Just make sure I'm around when you've finally got something to say.--Toad the Wet Sprocket

Thursday, May 9, 2019

How the B17 Revolutionized Aircraft Safety


The Boening Flying Fortress was nineteen feet high, seventy-five feet long and had two wings that were one hundred and three feet wingspan.  Containing several machine guns and 4,800 pounds of a payload of bombs the B17 was the most important bomber plane in World War II and was born of a fiery catastrophe that revolutionized aviation.

In 1935 aircraft engineers were busy building the next generation of war airplanes. After months of testing the greatest one is set to make its debut on October 30.  The U.S. Army Air Corp rolls out Boening's Flying Fortress, the most technically advanced aircraft ever built. A four-engine plane that can travel farther distances and carry much larger payloads.  This plane will be a gamechanger. 

Army test pilots Major Ployar Hill and Lieutenant Donald Putt and three other crew members aboard the plane for the test flight.  It takes off but something goes wrong and it crashes to the ground killing Hill and crew member Les Howard and leaving Putt badly burned with a head injury.  This was the finest plane ever built and was flown by the best pilots available. So what went wrong?

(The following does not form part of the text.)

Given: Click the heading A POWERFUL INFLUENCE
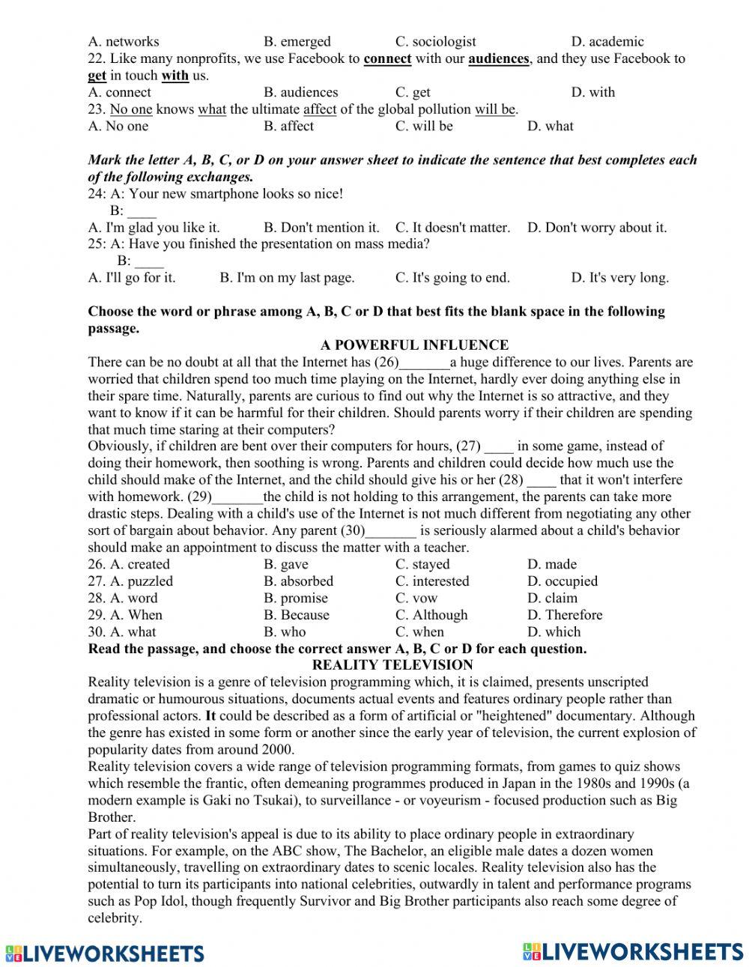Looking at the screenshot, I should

When Putt was able to talk he explained that Hill forgot to unlock the plane's "gust locks" which locked control surfaces in place and by the time they took off it was too late to fix it which messed up the altitude on the plane causing it to stall and crash.  Normally there are only three or four items to check off before take off, but the B17 was a much more complicated plane and it required thirty-eight items to check off in a particular order which was too much for one man to remember. 

The Army Air Corp solved this by coming up with a pre-flight checklist that the pilot goes over with the co-pilot.  This now standard safety item is all due to the B17 Flying Fortress which incidentally we wouldn't have won World War II without.  Now even aircraft as small as two-seaters use them all the way up to big airliners.  They are an integral part of flying and we can't do without them.